[HN Gopher] Zen5's AVX512 Teardown and More
___________________________________________________________________
Zen5's AVX512 Teardown and More
Author : todsacerdoti
Score : 101 points
Date : 2024-08-07 15:28 UTC (7 hours ago)
(HTM) web link (www.numberworld.org)
(TXT) w3m dump (www.numberworld.org)
| PaulHoule wrote:
| Intel's handling of SIMD is representative of Intel's value-
| subtracting principles that have caused Intel to stagnate in the
| past 15 years or so.
|
| It is an intrinsic problem with SIMD as we know it that you have
| to recode your application to support new instructions, which is
| a big hassle. Most people and companies will give up on
| supporting the latest and greatest and will ship binaries that
| meet the lowest common denominator. For instance it took forever
| for Microsoft to rely on instructions that were available almost
| 15 years ago.
|
| As Charlie Demerjian has pointed out for years consumers are
| waking up to the fact that a 2024 craptop isn't much better than
| a 2014 crapbook and there is zero credibility in claims about
| "Ultrabooks", "AI PCs", etc. What could make a difference is a
| coordinated effort end-to-end to widely deploy the latest
| developments as quickly as possible across as much of the product
| line as possible, to get tooling support for them, and drive
| developers to adopt them as quickly as possible.
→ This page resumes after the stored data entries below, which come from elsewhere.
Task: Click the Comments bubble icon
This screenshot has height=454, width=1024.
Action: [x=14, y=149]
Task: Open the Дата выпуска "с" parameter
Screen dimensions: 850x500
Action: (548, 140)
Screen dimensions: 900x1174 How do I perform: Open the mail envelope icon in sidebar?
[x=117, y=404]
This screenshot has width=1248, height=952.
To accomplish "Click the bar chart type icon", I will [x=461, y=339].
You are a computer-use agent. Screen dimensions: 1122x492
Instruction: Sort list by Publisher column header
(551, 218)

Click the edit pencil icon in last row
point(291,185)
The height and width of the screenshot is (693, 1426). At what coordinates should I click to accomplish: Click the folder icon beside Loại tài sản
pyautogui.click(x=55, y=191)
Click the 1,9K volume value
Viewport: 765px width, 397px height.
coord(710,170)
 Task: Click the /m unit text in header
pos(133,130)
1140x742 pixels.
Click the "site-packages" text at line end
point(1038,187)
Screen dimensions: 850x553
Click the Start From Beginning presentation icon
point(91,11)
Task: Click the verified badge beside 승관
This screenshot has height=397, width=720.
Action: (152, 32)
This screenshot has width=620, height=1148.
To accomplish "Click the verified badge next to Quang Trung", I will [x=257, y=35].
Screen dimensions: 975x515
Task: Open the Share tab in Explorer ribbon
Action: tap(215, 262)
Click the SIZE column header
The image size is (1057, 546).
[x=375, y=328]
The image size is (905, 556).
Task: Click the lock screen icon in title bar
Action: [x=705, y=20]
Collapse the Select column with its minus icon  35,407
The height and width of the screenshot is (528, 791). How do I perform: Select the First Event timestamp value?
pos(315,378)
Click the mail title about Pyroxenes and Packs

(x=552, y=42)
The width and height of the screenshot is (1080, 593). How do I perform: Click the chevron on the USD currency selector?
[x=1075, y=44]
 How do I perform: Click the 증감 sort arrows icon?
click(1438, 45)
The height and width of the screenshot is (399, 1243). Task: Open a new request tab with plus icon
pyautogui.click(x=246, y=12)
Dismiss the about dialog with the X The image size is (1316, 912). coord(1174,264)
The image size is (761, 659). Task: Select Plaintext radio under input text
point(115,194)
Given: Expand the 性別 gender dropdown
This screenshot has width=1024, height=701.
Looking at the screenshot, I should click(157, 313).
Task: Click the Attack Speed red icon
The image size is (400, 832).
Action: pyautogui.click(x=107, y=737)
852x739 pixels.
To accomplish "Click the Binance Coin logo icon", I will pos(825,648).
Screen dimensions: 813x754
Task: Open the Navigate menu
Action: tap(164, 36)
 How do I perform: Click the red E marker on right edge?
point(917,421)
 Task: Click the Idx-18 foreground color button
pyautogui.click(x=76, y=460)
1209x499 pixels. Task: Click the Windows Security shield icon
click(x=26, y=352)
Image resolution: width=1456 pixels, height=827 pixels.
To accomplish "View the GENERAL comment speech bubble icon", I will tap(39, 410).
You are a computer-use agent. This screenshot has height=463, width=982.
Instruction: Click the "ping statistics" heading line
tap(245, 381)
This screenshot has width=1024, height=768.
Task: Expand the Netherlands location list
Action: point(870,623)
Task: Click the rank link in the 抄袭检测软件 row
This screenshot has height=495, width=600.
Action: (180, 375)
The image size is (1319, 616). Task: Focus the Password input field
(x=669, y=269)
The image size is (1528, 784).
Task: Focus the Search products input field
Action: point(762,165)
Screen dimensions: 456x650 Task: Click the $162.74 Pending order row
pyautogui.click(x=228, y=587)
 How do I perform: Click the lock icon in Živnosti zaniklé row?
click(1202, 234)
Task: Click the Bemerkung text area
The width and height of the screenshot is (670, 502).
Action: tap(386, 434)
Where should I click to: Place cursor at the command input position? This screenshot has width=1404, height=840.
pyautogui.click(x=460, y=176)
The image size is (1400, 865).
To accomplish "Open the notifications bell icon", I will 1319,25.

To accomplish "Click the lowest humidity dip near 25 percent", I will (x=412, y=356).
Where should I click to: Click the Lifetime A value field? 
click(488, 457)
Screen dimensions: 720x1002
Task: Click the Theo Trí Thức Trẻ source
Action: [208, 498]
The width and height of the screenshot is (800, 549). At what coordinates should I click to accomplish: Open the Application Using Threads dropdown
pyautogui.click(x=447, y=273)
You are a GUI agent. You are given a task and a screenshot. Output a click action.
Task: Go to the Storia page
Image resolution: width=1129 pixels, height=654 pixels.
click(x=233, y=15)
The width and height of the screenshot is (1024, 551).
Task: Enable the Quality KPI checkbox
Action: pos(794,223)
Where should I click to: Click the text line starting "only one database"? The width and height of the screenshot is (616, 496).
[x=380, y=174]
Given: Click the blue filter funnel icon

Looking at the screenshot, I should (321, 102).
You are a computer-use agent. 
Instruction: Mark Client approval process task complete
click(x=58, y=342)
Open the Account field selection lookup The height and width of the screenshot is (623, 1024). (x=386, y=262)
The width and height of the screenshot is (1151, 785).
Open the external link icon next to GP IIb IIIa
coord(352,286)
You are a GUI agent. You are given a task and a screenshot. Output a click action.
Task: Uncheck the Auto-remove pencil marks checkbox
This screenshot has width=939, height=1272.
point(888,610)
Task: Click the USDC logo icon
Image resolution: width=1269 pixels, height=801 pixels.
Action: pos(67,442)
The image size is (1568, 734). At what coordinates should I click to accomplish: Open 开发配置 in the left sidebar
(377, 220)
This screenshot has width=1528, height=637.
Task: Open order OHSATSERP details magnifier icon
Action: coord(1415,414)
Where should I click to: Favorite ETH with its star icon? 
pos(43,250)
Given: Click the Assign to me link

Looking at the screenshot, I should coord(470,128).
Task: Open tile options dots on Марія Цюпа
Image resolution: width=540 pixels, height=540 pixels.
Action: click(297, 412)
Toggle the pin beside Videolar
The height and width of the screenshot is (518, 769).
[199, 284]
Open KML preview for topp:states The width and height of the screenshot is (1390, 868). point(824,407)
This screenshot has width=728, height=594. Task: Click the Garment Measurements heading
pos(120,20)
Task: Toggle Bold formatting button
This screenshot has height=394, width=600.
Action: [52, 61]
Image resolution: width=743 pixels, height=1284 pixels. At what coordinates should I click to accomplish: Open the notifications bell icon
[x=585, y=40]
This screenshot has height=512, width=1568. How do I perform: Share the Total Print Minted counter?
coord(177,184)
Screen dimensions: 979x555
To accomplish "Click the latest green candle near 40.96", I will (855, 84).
As it is Intel
| will boast about how the national labs are blowing up H-bombs in
| VR faster than they ever had, and Facebook is profiling users
| more efficiently than before and not realize that customers don't
| believe these advances are going to make a difference for them so
| instead of buying a new PC which might deliver better performance
| when software (maybe) catches up in 7-8 years they are going to
| hold on to old machines longer.
| happycube wrote:
| I'd say 2018 ~= 2024 instead of 2014 (those craptops all too
| often had dual-core i5's and i7's, 15" TN 768 screens, and
| HDDs), but yeah things have slowed down a bit.
| jsheard wrote:
| Worse still is Intels rollout of AVX512 specifically, which
| started nearly a decade ago but to this day it's still not
| available across their whole product stack, so the countdown to
| it becoming ubiquitous _hasn 't even started yet._ They painted
| themselves into a corner by making 512bit vectors a mandatory
| feature, which they then decided isn't feasible to support in
| their small E-cores, so now they're walking it all back with a
| new "AVX10" spec which is just a redux of AVX512 except 512bit
| vectors are optional this time.
|
| Then we'll have to wait a _another_ decade or so for AVX10 to
| become baseline, so AVX2 will probably be old enough to drink
| (in the US) before it 's fully phased out.
| Vecr wrote:
| I don't think you can phase out AVX2, it's the base of
| AVX512, because you can't always go 512 wide, and you'd have
| no backwards compatibility.
| jsheard wrote:
| I know AVX2 will continue to exist in hardware forever for
| backwards compatibility, by "fully phased out" I mean the
| eventual point when software no longer has to maintain a
| dedicated path for hardware which supports AVX2 but doesn't
| support AVX10, because all relevent hardware supports
| AVX10.
| the8472 wrote:
| EVEX prefix can address XMM/YMM/ZMM registers. So you can
| apply the AVX512 instruction set to 128bit and 256bit
| registers too.
| xeeeeeeeeeeenu wrote:
| While it does seem that AVX10 was mainly designed for
| consumer CPUs so they could use modern vector instructions
| without 512-bit vectors, the upcoming Arrow Lake will _not_
| have it.[1]
|
| I guess we will have to wait for at least one more
| generation.
|
| [1] - According to Intel(r) Architecture Instruction Set
| Extensions Programming Reference:
| https://cdrdv2-public.intel.com/826290/architecture-
| instruct...
| jsheard wrote:
| Intel is making Xeons out of E-cores (up to 288 of them on
| one chip) so I assume those will also be motivating the
| rollout of AVX10, not just their consumer parts.
| xeeeeeeeeeeenu wrote:
| Well, they don't support it either. According to the
| document I linked, neither the just-released Sierra
| Forest, nor the planned Clearwater Forest support AVX10.
| kllrnohj wrote:
| But surely they could just double pump like AMD does on
| Zen 4(c) and also on (some?) Zen 5c.
|
| It's weird to see an Intel so... Broke? That they are
| seemingly forced to recycle old architectures endlessly
| jsheard wrote:
| I think Intels E-cores are quite a bit smaller than the
| Zen 4c/5c cores, maybe at that scale it's prohibitive to
| even double up the register file? That's required even if
| the logic is double-pumped. AIUI the small Zen cores are
| mostly the same design as the big ones, just with less
| cache, silicon layout retuned for density rather than
| speed, and the removal of the 3D Cache stacking vias,
| while Intels small cores are clean-sheet designs with
| next to nothing in common with their big cores so they
| have to opportunity to shrink them a lot more.
| suresk wrote:
| My non-expert brain immediately jumped to double-pumping
| + maybe working with their thread director to have tasks
| using a lot of AVX512 instructions prefer P cores more.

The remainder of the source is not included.